La denuncia contra 14 personas que retiraban lazos amarillos en las Terres del Ebre ha quedado en nada. El juez ha archivado la causa porque considera que no han cometido ningún delito de daños ni ningún hurto. La resolución judicial dice que la actuación sí que podría ser sancionada por la ley mordaza, pero que esto ya no depende de él.

El caso levantó polvareda, no sólo por la acción del grupo, sino porque fue la primera en que los Mossos identificaron y denunciar quién retiraba estelades y lazos. De hecho, la Fiscalía de la Audiencia Nacional investiga la policía catalana por estos hechos, porque considera que la identificación es una actuación arbitraria.

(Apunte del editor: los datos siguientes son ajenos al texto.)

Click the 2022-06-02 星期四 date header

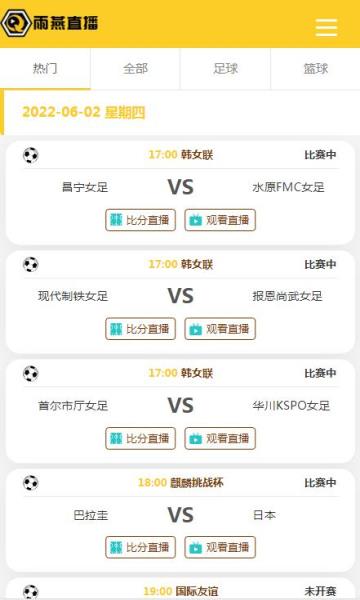tap(84, 112)
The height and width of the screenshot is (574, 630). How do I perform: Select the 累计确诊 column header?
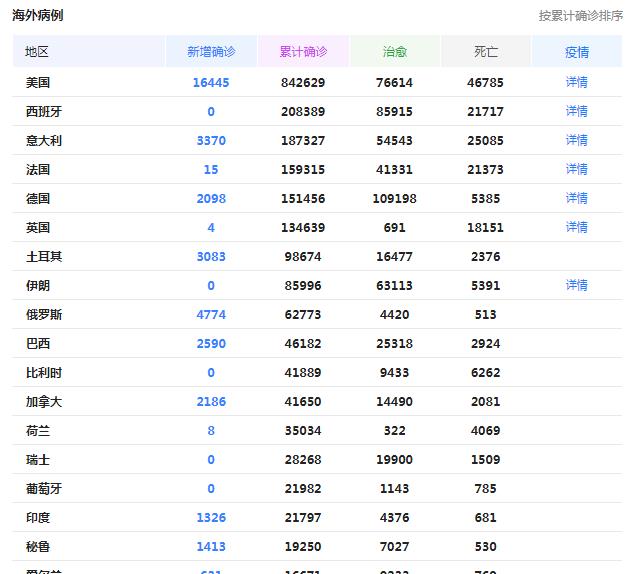click(x=303, y=52)
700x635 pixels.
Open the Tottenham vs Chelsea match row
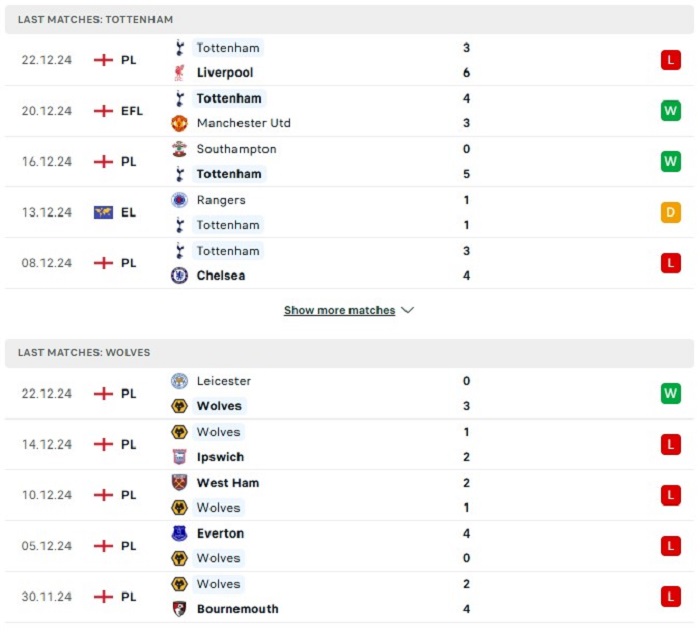coord(350,263)
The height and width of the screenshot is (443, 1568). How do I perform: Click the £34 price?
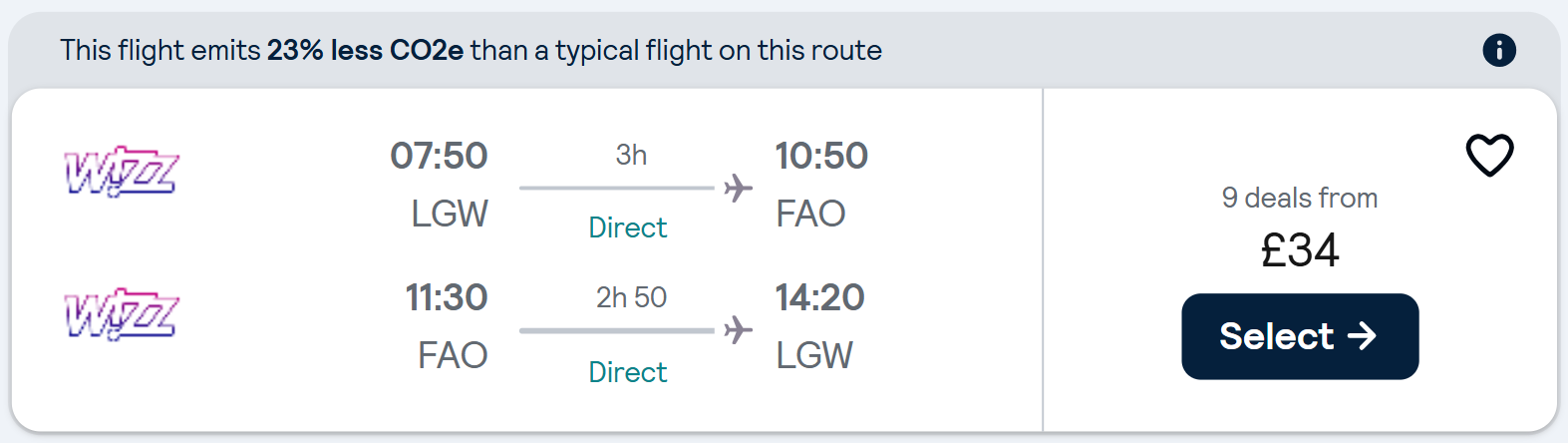coord(1299,249)
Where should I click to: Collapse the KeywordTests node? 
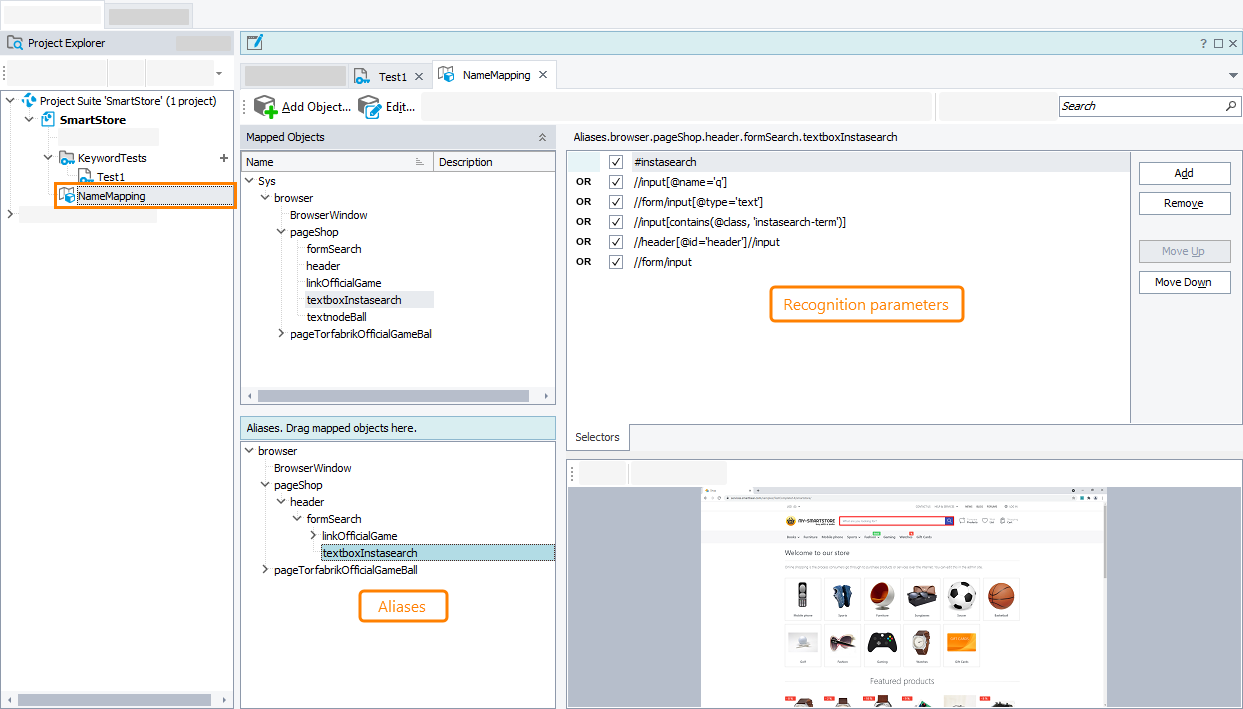tap(48, 158)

Los Mossos no han vuelto a identificar participantes de arranques de lazos, a pesar de que levantaron acta de la movilización de hace una semana en las comarcas de Girona. Unas ochenta personas tapadas con ropa blanca y equipados con escaleras y cutters retiraron lazos de municipios como la Bisbal de l'Empordà.

Por otro lado, también se ha archivado otra causa judicial, en este caso contra 16 independentistas, vecinos de la Floresta, en las Garrigues, investigados por los cortes de carretera durante la huelga del 8-N.

Los Mossos los denunciaron por desórdenes públicos. El juzgado de Rubí cierra el caso por falta de pruebas. Considera que identificar los participantes sólo porque sus vehículos estaban cerca no es suficiente.

No es la primera vez que la justicia archiva acusaciones contra participantes en la huelga del 8-N por identificaciones deficientes. También pasó en Igualada.